Would it really be all that much of a revelation? It was reveled that Troi dies in the future during TNG's last series episode, yet there she is in the movies. If it was reveled in VOY's fourth season last episode of that Harry Kim would stay a ensign, would that have ruined the last episode of VOY where Harry Kim is in fact still a ensign?Why tie their own hands by revealing the fates of all the main cast?
Would it really be all that much of a revelation? It was reveled that Troi dies in the future during TNG's last series episode, yet there she is in the movies. If it was reveled in VOY's fourth season last episode of that Harry Kim would stay a ensign, would that have ruined the last episode of VOY where Harry Kim is in fact still a ensign?
And if the writers did want to kill someone off, then TATV would simply be one possible future.
And if the writers did want to kill someone off, then TATV would simply be one possible future.
They should recton that finale at the first opportunity. For all we know none of it happened the way history portrayed it. It was just a holo program after all. Poor Trip.
The Enterprise novel "The Good that Men Do" actually does just that. It retcons the episode to a Section 31 plot. It moves the events back to soon after the Terra Prime episodes and has Trip faking his death so he can join Section 31 because of the Romulan threat that soon leads to war. Martin and Mangels use the scene where Trip winks to Archer prior to his 'death' as a sign that maybe things aren't as they seemed. It also changes some other events as well to correct the deficiencies in TATV.
I know it's not "canon" but it was a believable retcon after reading the novel. And it was one of the very few times where a novel retconned an event seen on screen. Personally I was grateful to Pocketbooks and editor Margaret Clark for fixing what I thought was a poor finale to Enterprise.
As to whether it would be better as a mid season episode, I'm not really sure it could be salvaged. It seemed like a pointless episode overall. The events surrounding the Pegasus were solved long ago and I never thought anything was missing from the resolution to that episode. I never sat and wondered why Riker decided to tell all to Picard--in fact, I was never in doubt that he would do the right thing. And as someone else noted I'm not sure what Riker and Troi learned from the events depicted in the episode that helped him with the Pegasus. Berman called it a Valentine to the fans. I'm not a Berman hater, but I'm sorry, that was just about the worse Valentine I ever got. I'll give Braga credit at least since he admits it didn't turn out the way they thought it would.
Berman also admitted years after the fact that too many people thought the episode was shit for all of them to be wrong.
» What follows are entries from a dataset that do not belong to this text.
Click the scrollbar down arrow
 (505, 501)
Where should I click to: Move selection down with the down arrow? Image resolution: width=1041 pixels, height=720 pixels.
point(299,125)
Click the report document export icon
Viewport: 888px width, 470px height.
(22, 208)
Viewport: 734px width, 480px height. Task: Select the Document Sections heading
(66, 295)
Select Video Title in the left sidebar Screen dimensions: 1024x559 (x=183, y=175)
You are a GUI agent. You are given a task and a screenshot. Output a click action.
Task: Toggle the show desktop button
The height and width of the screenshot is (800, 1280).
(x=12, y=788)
The truth was that both Berman and Braga genuinely thought it was a good episode at the time and a good sendoff for the series and Star Trek as a whole. If anything, UPN was more to blame about why the episode was so lousy.
The novel has a framing story featuring Jake Sisko and Nog reviewing the true record of the events as they actually occurred.
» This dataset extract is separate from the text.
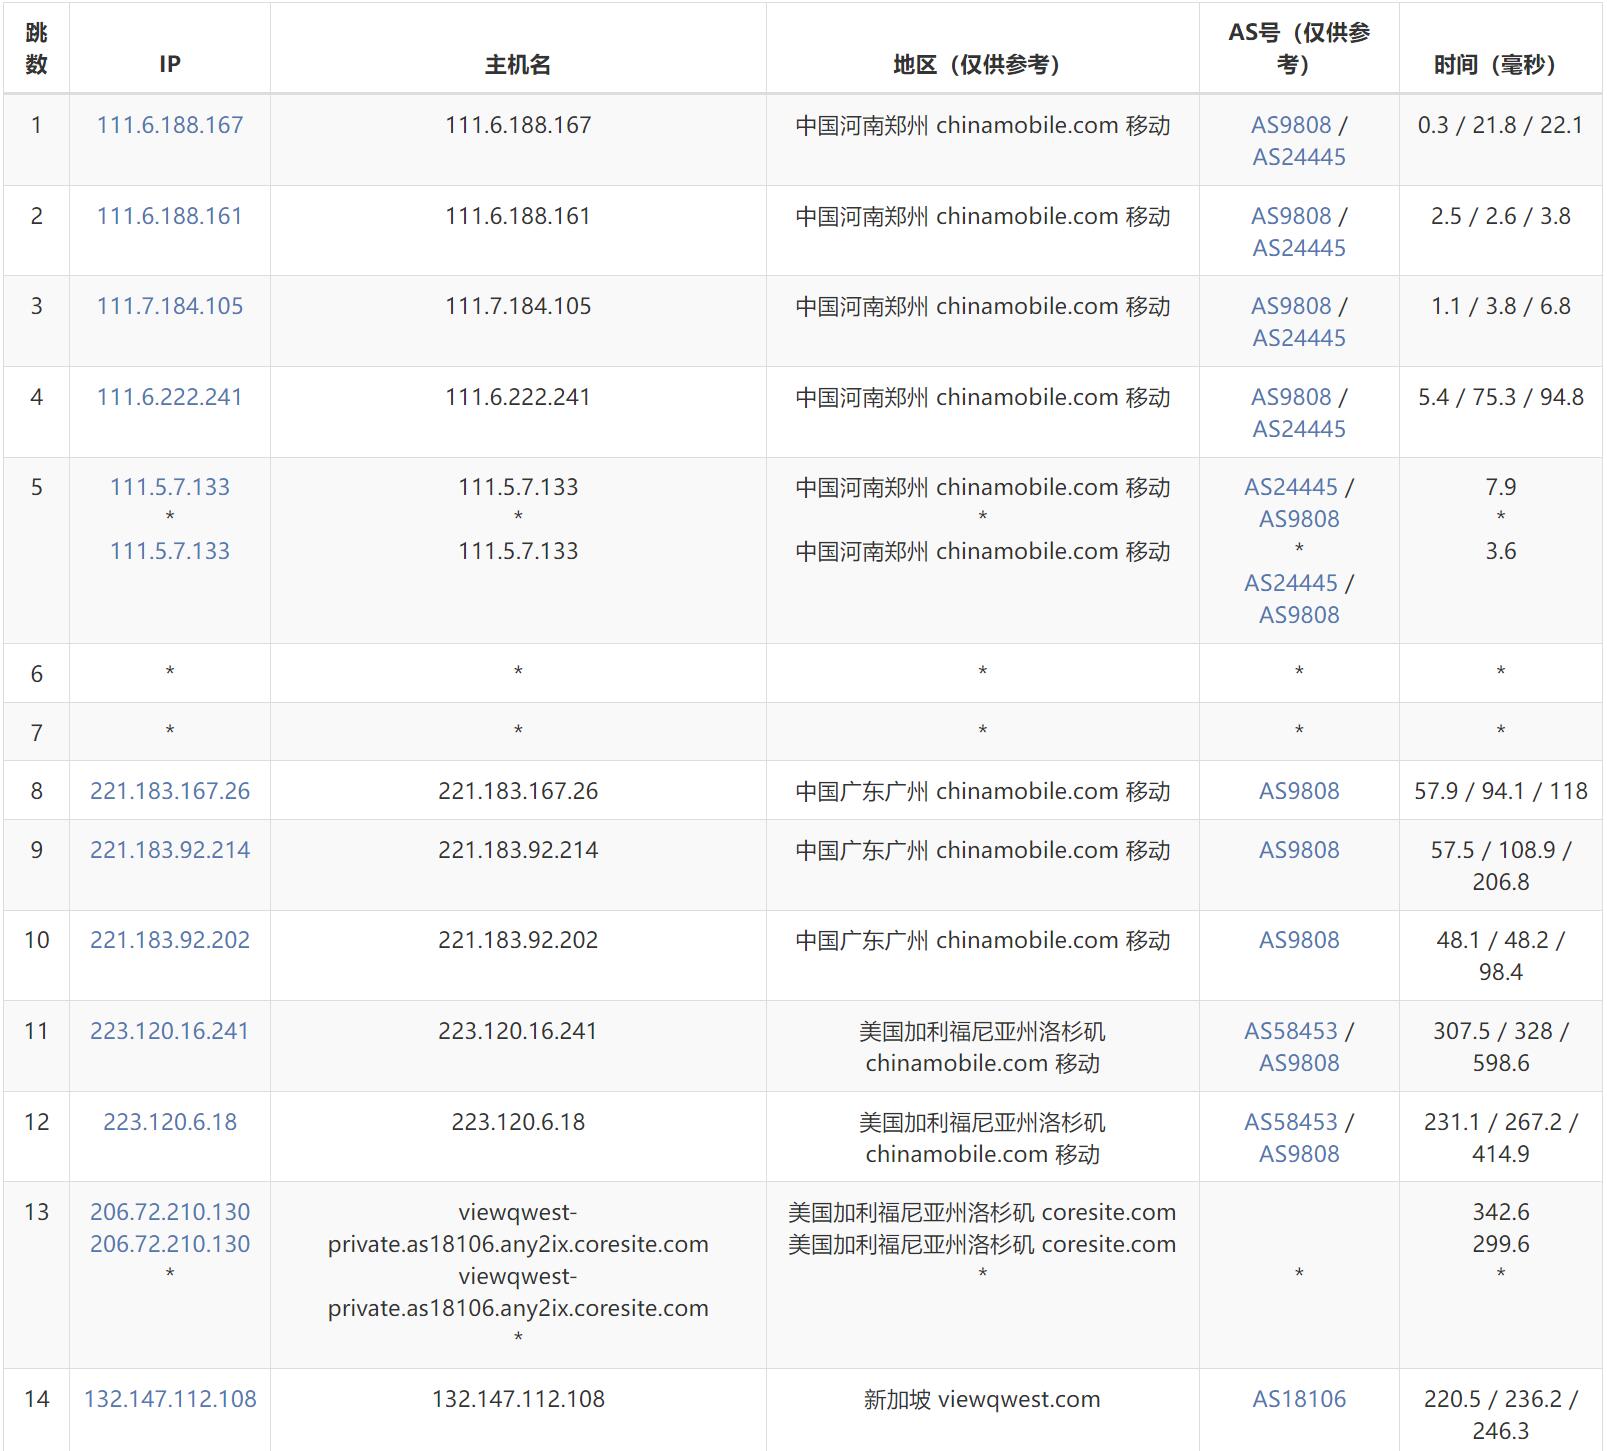Select the 跳数 column header
Image resolution: width=1607 pixels, height=1451 pixels.
(x=37, y=48)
Should have been the Titan rather than the Enterprise D. I also agree that it should be a middle episode.
A novel is a much different animal then a series finale though. And this novel set up all the ones that followed. This was the only one that featured a framing story, and I think they needed to do that here to reinterpret the final episode. It would have to be a later story then the Pegasus, and they put it far enough in the future that it didn't hamper the relaunches of the other series.
Yes, it should have just been a regular episode, presented similarly to "Living Witness." With TATV as the finale, they missed the chance to take ENT out with a bang and took it out with a whimper instead.